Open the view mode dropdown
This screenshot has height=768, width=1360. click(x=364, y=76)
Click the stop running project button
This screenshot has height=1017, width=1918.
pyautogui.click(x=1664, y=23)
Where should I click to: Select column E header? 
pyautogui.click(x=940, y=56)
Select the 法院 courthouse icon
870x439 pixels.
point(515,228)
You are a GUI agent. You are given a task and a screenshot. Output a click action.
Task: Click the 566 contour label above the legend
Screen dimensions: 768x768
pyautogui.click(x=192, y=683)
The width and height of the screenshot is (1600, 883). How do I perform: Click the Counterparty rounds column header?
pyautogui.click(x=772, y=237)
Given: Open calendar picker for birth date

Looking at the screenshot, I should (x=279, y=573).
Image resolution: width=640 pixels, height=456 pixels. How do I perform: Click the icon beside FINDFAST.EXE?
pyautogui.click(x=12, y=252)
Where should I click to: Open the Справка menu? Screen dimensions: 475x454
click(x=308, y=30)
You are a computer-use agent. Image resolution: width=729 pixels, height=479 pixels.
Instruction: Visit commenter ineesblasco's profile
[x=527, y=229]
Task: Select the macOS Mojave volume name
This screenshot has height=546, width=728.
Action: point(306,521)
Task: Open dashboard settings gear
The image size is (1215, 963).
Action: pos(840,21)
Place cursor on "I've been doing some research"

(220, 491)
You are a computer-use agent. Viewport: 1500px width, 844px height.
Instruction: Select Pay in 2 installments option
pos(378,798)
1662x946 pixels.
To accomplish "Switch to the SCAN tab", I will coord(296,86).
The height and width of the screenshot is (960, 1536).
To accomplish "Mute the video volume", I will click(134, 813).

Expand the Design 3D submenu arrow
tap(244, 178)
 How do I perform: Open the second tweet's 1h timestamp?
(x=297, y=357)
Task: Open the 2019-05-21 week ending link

_The task_
Each line of the data that holds "will" should be reported.

_Response_
To accomplish "Switch to the SCAN tab", I will coord(296,86).
To accomplish "Mute the video volume", I will click(134, 813).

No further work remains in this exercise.